+++ Data records +++

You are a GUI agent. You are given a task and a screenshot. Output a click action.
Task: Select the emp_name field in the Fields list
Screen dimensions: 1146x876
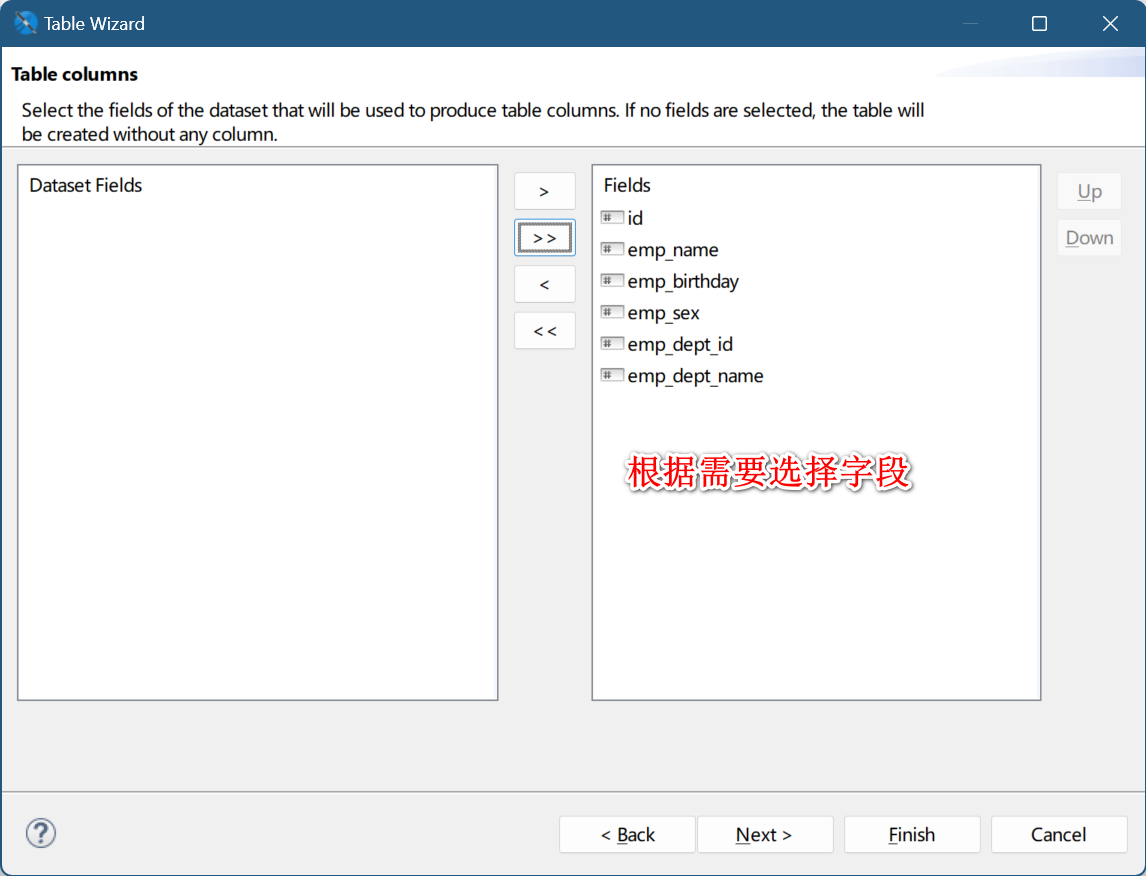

+++
+++ Data records +++

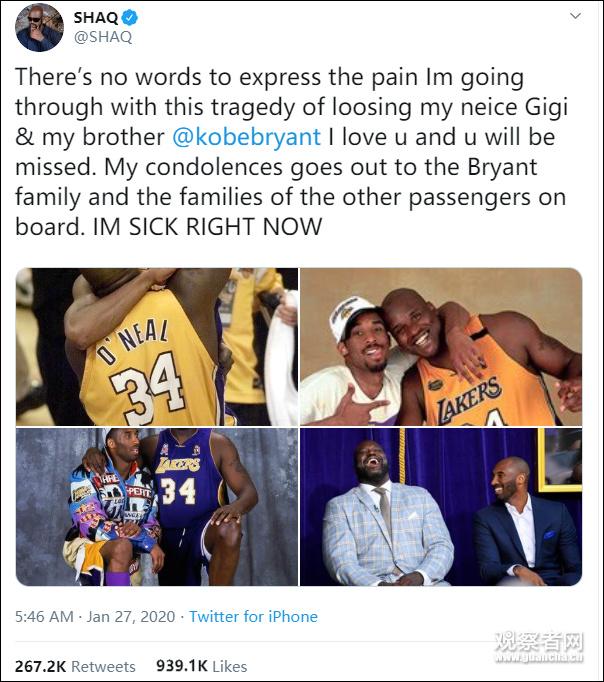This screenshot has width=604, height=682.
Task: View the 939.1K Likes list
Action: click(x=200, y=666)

+++

(Exercise details):
Using the entries above, give again exactly the lines from the line holding "You are a GUI" through the line holding "Screen dimensions: 1146x876". Include both end lines and nothing else.

(Exercise response):
You are a GUI agent. You are given a task and a screenshot. Output a click action.
Task: Select the emp_name field in the Fields list
Screen dimensions: 1146x876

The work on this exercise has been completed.